Safety, Strategy, and Specialization

By Kris Polly

Hydropower facilities use technology to serve society. These specialized facilities—with their myriad specialized subcomponents—not only provide power for immediate use, they also provide community-shaping recreation opportunities and allow for long-term planning. To enable their success, hydropower professionals focus on making sure that facilities operate safely, fit into a greater strategy, and continually improve through specialized technology. 

Beginning with a highly successful line of debris control barriers, Worthington Products has branched out into physical fish guidance systems, security barriers, and public safety signs for dams. In our cover interview, Worthington President and CEO Paul Meeks tells us about the increasing focus on public safety around dams, how his company designed its own highly effective signs, and the prospects for sign standardization across the United States. 

Ontario Power Generation (OPG), a major power producer based in Ontario, Canada, is planning for the future by expanding into the United States, introducing new technology, upgrading existing infrastructure, and embracing electrification, all aiming at meeting a climate change strategy of being net zero by 2040. Nicolle Butcher, OPG’s senior vice president for renewable generation and power marketing, tells us more. 

We also speak with representatives of three specialty manufacturers who make products for the hydropower industry. Mike Dupuis of Hydro Tech, Inc., tells us about his company’s main business, turbine and generator overhauls, as well as its offerings of oil- and water-lubricated bearings and its research into water bearings for cargo ships and hydroelectric turbines. Ryan Edmonds of Thordon Bearings tells us about the company’s high-performance oil- and grease-free bearing systems, seals, and other shaft line products. And Robert McDole and Cody Veach of Hendrick Screen Company tell us about the company’s fish diversion and water intake screens, airburst cleaning systems, guiderails, and other products. 

Finally, Diane Lear of the National Hydropower Association updates us on the upcoming Clean Currents conference, which will be held in October in Atlanta.

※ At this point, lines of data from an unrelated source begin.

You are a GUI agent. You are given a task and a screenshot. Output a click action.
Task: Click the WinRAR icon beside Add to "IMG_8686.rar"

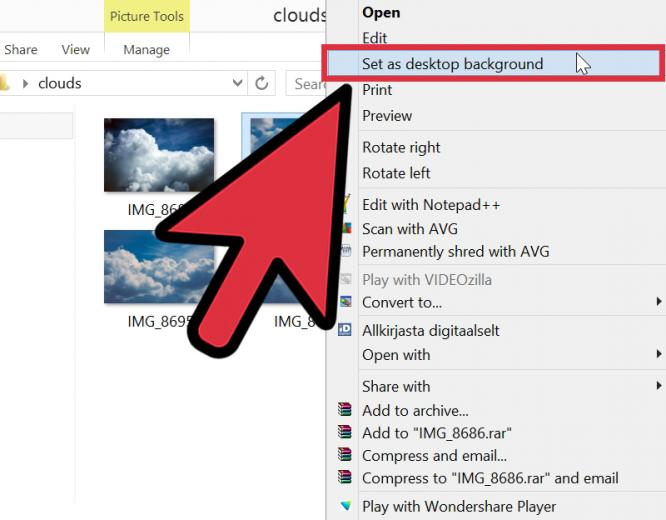(345, 432)
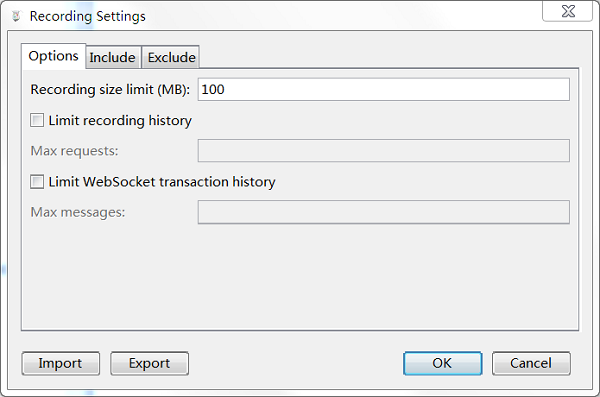Open the Include tab

112,57
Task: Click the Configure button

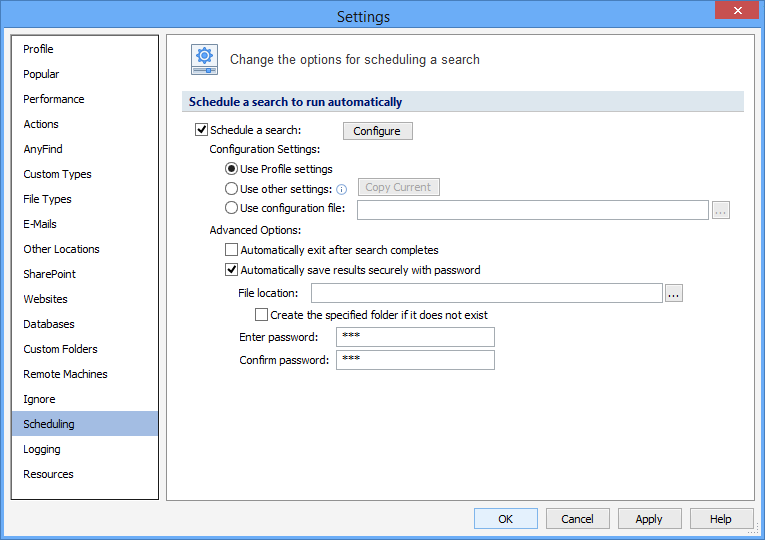Action: [377, 131]
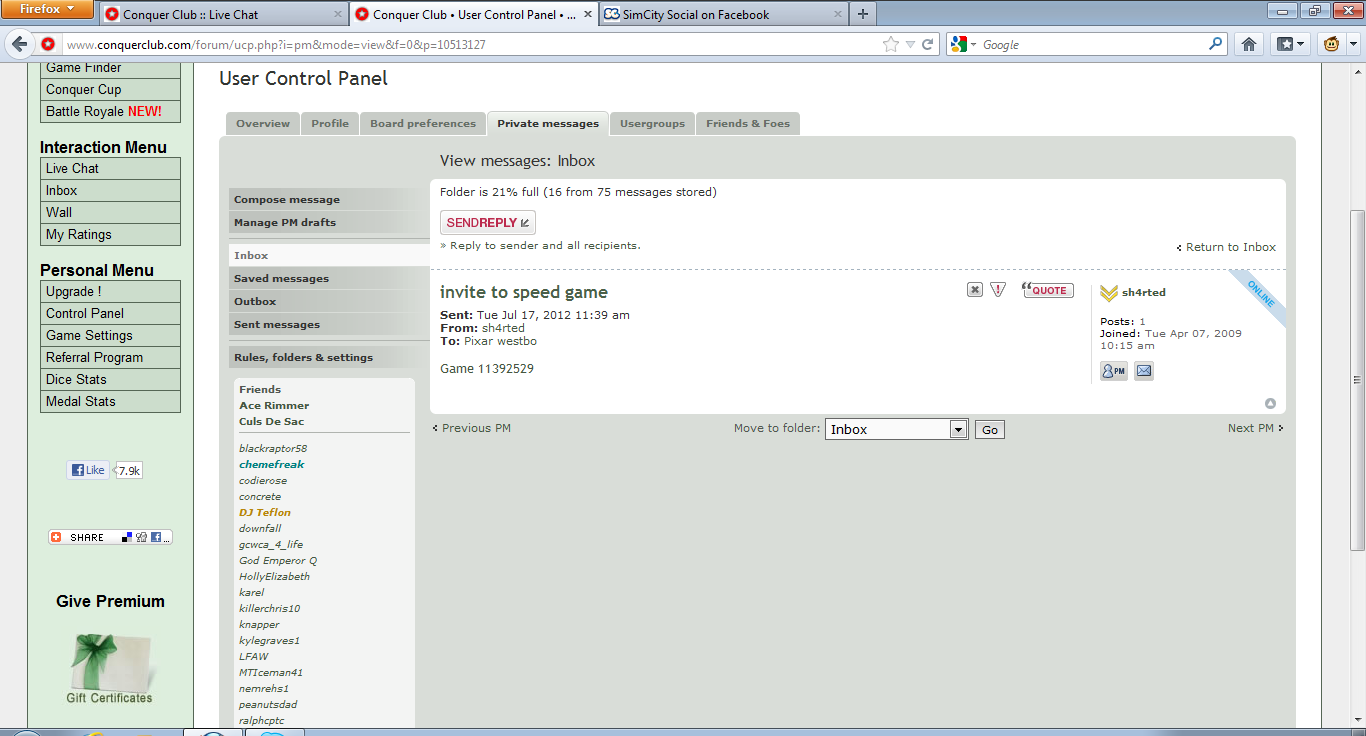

After a year and a half in which most conferences have been canceled or virtual only, Clean Currents promises to be a homecoming for the entire hydro industry. 

By continually advancing their facilities’ safety, strategy, and specialization, hydropower professionals are ensuring that hydropower will play a pivotal role in the U.S. energy landscape for decades to come. 

Kris Polly is the editor-in-chief of Hydro Leader magazine and the president and CEO of Water Strategies LLC, a government relations firm he began in February 2009 for the purpose of representing and guiding water, power, and agricultural entities in their dealings with Congress, the Bureau of Reclamation, and other federal government agencies. He may be contacted at kris.polly@waterstrategies.com.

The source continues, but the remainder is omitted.